- Irugur Location in Tamil Nadu, India
- Coordinates: 11°01′05″N 77°03′50″E﻿ / ﻿11.018°N 77.064°E
- Country: India
- State: Tamil Nadu
- District: Coimbatore

Area
- • Total: 11.65 km^{2} (4.50 sq mi)

Population (2011)
- • Total: 25,691
- • Density: 2,205/km^{2} (5,712/sq mi)

Languages
- • Official: Tamil
- Time zone: UTC+5:30 (IST)
- Telephone code: +91-422
- Vehicle registration: TN 37, TN 66

= Irugur =

Suburb of Coimbatore, Tamil Nadu, India

Irugur is a panchayat town in Sulur taluk of Coimbatore district in the Indian state of Tamil Nadu. It is located in the north-western part of the state. Spread across an area of 11.65 km2, it had a population of 25,691 individuals as per the 2011 census.

== Geography and administration ==
Irugur is located in Sulur taluk of Coimbatore district in the Indian state of Tamil Nadu. Spread across an area of 11.65 km2, it is one of the 33 panchayat towns in the district. It is located in the western part of the state. The region has a tropical climate with hot summers and mild winters. The highest temperatures are recorded between March and May, with lowest recordings in December–January. The Irugur Junction railway station is a railhead in the Southern Railway zone that serves the region. It is located in the Jolarpettai–Shoranur line between Tiruppur and Coimbatore North.

The town panchayat is headed by a chairperson, who is elected by the members, who are chosen through direct elections. The town forms part of the Sulur Assembly constituency that elects its member to the Tamil Nadu legislative assembly and the Coimbatore Lok Sabha constituency that elects its member to the Parliament of India.

==Demographics==
As per the 2011 census, Irugur had a population of 25,691 individuals across 7,459 households. The population saw a marginal increase compared to the previous census in 2001 when 18,622 inhabitants were registered.

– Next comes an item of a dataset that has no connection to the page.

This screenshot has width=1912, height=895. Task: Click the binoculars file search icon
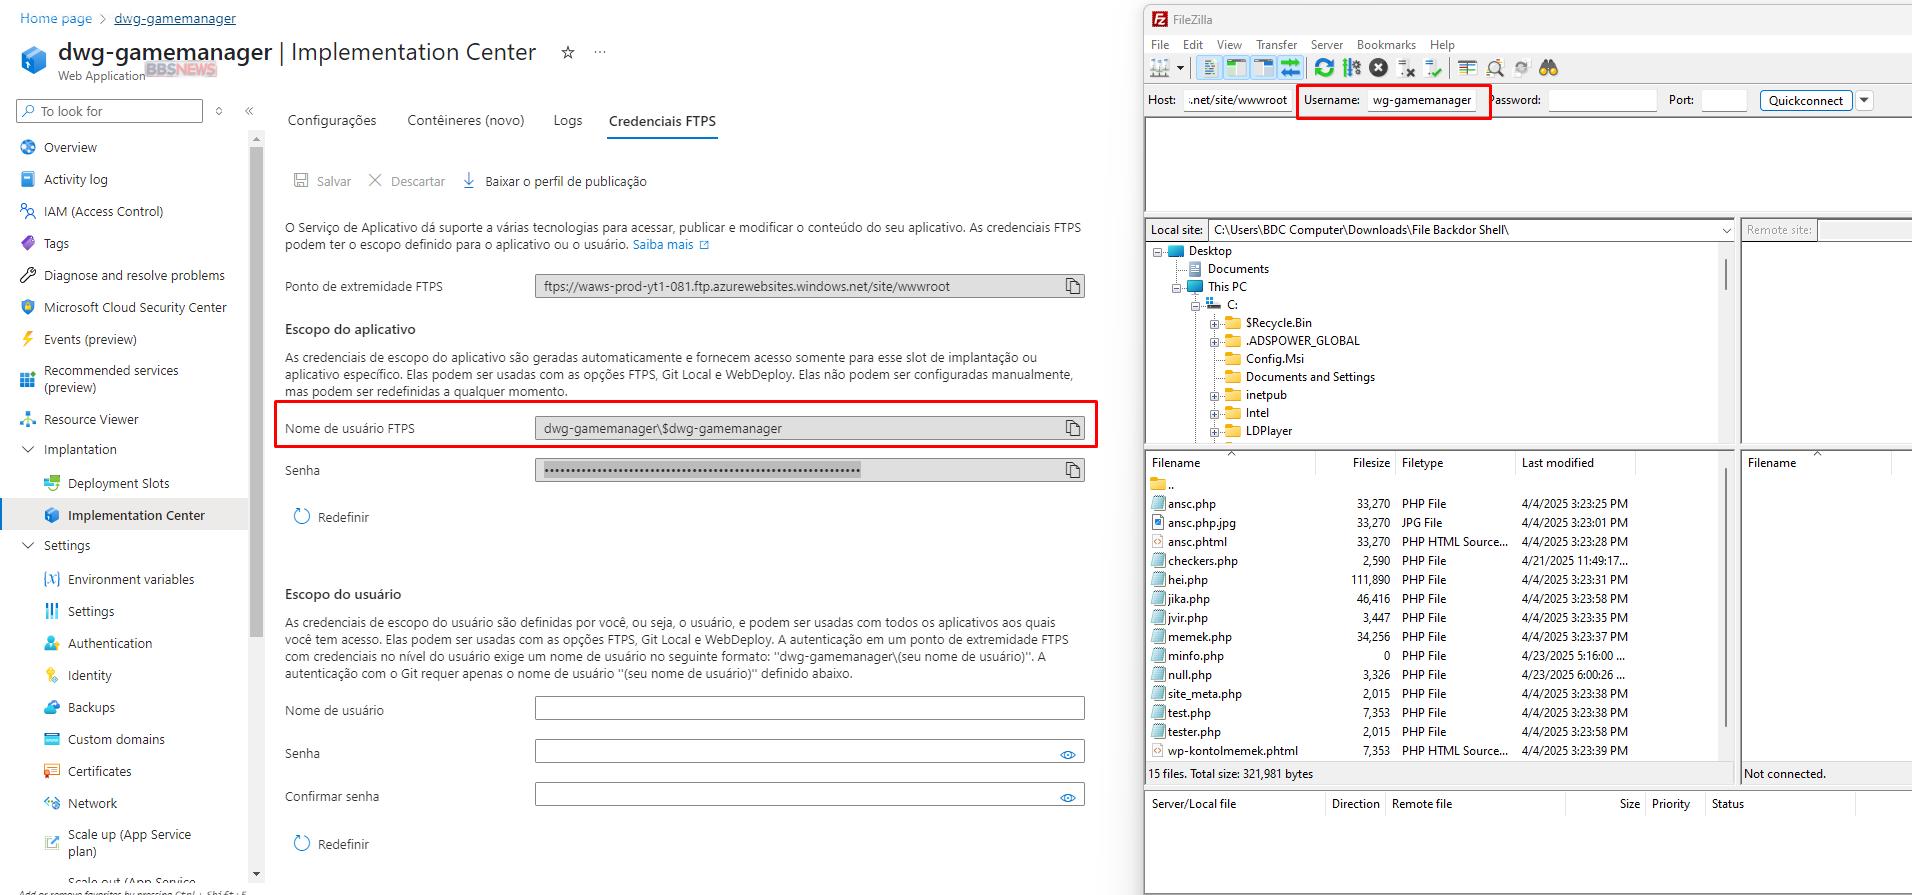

The population consisted of 12,909
males and 12,782 females. About 2,340 individuals were below the age of six years. The entire population is classified as urban. The town has an average literacy rate of 86.1%. About 21.3% of the population belonged to scheduled castes.

About 46.7% of the eligible population were employed full-time. Hinduism was the majority religion which was followed by 89.4% of the population, with Christianity (6.9%) and Islam (3%) being minor religions. Nilakandaeshwarar Temple is a notable Hindu pilgrimate site in the town. It consists of inscription dated to the reign on Uthama Chola (971-981 CE).